According to FNB Property data for November, house prices increased by 2.6% in October 2020, year-on-year. This means that house prices dropped by only 0.4% in real terms, after deducting consumer inflation of 3%. FNB also reports that the average time a property is listed before selling has dropped to 10.6 weeks, down from the 13 weeks recorded in the first quarter of 2020. Much of the sales activity has been at the lower end, which has resulted in increased demand and greater house price growth. However, there are signs that activity in the upper end of the market is starting to pick up, says Coetzee.
“Approval rates are also doing well, with BetterBond’s loan-to-value ratio (loan amount as a percentage of the purchase price) at 89% for the last quarter of the year. The average loan-to-value ratio over this period for first-home buyers, who usually require greater financial support, was 94%,” says Coetzee. This means that first-home buyers on average only required a 6% deposit.
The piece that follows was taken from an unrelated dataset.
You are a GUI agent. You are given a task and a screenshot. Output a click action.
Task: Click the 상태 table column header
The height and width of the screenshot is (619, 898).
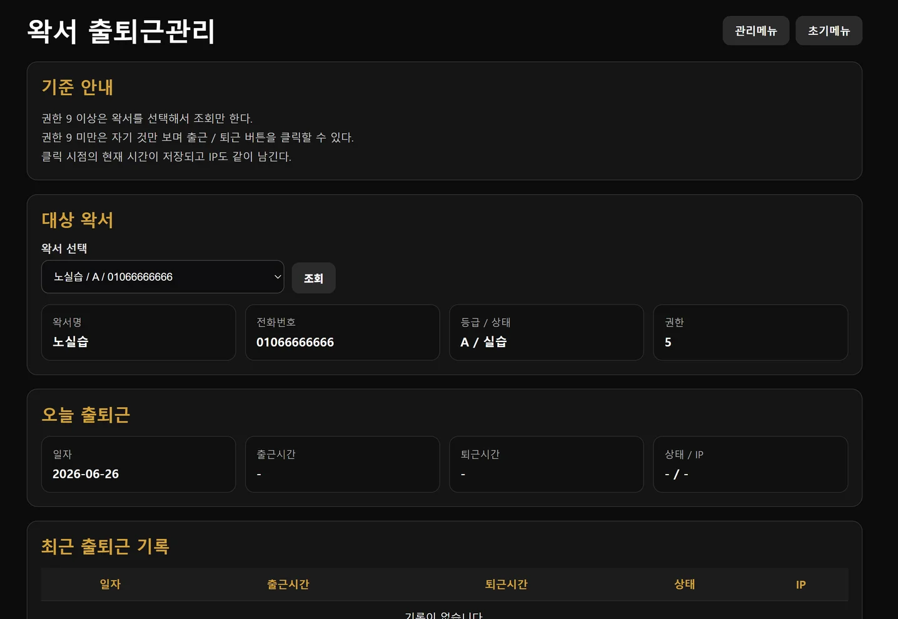click(685, 585)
By applying to more than one bank, BetterBond was also able to secure an average interest rate reduction (over this period) of 0.61% for their clients. “To put that into real terms, as the table below shows, on a R2 million bond with BetterBond applying for finance to the banks on your behalf, you would save a further R174 000 over the term and R725 monthly.”
Coetzee believes that last year’s buyer activity will continue this year, even if the MPC decides to keep the repo rate steady this week. “The good news story of lower interest rates and improved affordability is starting to spread, and we believe that even more homebuyers will apply for bonds before the repo rate starts its gradual increase towards the end of the year, or even later in 2022.” Most of the economists polled by Reuters said that while the repo rate is likely to remain steady at 3.5% this week, there is room for at least one modest 25 basis point cut this year, adds Coetzee. “With no rate hikes on the cards for the foreseeable future, there is still ample opportunity to buy that dream home.”